» **SOURCE DOCUMENT**:
Tag Archives: Hungarian

April 17, 2010 – Hungarian Food in Los Angeles

17 Apr

10 am

2 strawberry Pop Tarts

1 glass of water

1:30 pm

Csardas Hungarian Restaurant

shared order of fried camembert

chicken paprika

diet Coke

“What did we get ourselves into?” Abigail asked when I met her at Csardas, a nondescript Hungarian restaurant on the corner of Melrose and Vine. And I could not answer her question. The restaurant was completely empty, fussily decorated in the classically ornate style that Hungarians prefer and Abigail sat for over 10 minutes by herself before anyone even acknowledged her existence. And that was only acknowledged because she walked up to the hostess to get her attention.

» **INFORMATION SHOWN**:
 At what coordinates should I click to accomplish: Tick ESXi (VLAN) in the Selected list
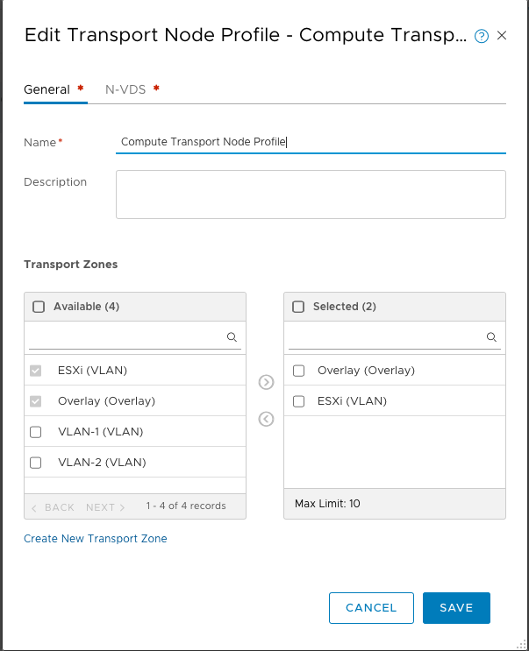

» **AIM**: Print verbatim the portion of the Hungarian food post above that begins at the words "shared order of" and stops after the words "get her attention.".

» **EXPECTED ANSWER**:
shared order of fried camembert

chicken paprika

diet Coke

“What did we get ourselves into?” Abigail asked when I met her at Csardas, a nondescript Hungarian restaurant on the corner of Melrose and Vine. And I could not answer her question. The restaurant was completely empty, fussily decorated in the classically ornate style that Hungarians prefer and Abigail sat for over 10 minutes by herself before anyone even acknowledged her existence. And that was only acknowledged because she walked up to the hostess to get her attention.